• Exercise goal: Report all lines from the entries below in which "page" appears.

● ● ● ● ● ● ●

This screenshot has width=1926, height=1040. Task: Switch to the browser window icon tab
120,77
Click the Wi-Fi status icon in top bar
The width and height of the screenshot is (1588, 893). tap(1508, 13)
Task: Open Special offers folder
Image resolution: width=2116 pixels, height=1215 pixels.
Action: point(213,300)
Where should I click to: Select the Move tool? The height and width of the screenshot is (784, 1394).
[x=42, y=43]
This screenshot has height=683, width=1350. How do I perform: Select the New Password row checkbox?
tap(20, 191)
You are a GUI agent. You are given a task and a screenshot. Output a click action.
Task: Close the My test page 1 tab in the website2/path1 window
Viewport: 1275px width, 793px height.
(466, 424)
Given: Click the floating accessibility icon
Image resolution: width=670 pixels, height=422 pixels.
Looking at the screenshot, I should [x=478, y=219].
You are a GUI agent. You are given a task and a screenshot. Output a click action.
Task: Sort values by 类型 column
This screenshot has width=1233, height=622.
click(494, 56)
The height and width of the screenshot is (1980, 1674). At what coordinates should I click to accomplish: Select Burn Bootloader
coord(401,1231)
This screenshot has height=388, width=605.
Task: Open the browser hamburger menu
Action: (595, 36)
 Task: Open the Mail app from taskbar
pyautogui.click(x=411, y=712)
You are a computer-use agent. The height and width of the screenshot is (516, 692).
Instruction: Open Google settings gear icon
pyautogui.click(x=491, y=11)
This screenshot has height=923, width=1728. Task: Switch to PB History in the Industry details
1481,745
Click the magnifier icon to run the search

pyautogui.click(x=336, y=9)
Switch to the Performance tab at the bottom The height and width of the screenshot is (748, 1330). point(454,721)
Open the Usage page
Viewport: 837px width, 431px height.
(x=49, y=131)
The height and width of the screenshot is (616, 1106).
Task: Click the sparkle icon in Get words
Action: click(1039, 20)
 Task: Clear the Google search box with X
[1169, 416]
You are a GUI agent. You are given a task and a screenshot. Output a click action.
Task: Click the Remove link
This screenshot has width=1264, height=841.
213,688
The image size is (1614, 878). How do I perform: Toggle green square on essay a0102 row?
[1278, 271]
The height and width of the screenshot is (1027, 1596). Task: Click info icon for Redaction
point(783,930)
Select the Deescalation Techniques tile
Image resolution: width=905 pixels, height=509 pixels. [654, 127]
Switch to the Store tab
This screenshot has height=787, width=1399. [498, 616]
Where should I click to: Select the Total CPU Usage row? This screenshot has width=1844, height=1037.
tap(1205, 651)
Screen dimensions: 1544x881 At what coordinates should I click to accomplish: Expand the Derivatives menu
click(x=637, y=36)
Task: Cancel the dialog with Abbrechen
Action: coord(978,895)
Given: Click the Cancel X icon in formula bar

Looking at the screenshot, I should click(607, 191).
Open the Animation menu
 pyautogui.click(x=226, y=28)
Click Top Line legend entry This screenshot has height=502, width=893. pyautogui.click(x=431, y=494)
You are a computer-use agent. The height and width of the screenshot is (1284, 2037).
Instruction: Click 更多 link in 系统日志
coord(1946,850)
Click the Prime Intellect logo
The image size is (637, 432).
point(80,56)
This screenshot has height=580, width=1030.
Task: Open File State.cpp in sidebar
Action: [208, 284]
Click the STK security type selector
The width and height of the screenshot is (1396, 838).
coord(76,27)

● ● ● ● ● ● ●

• Task output:
Task: Close the My test page 1 tab in the website2/path1 window
Open the Usage page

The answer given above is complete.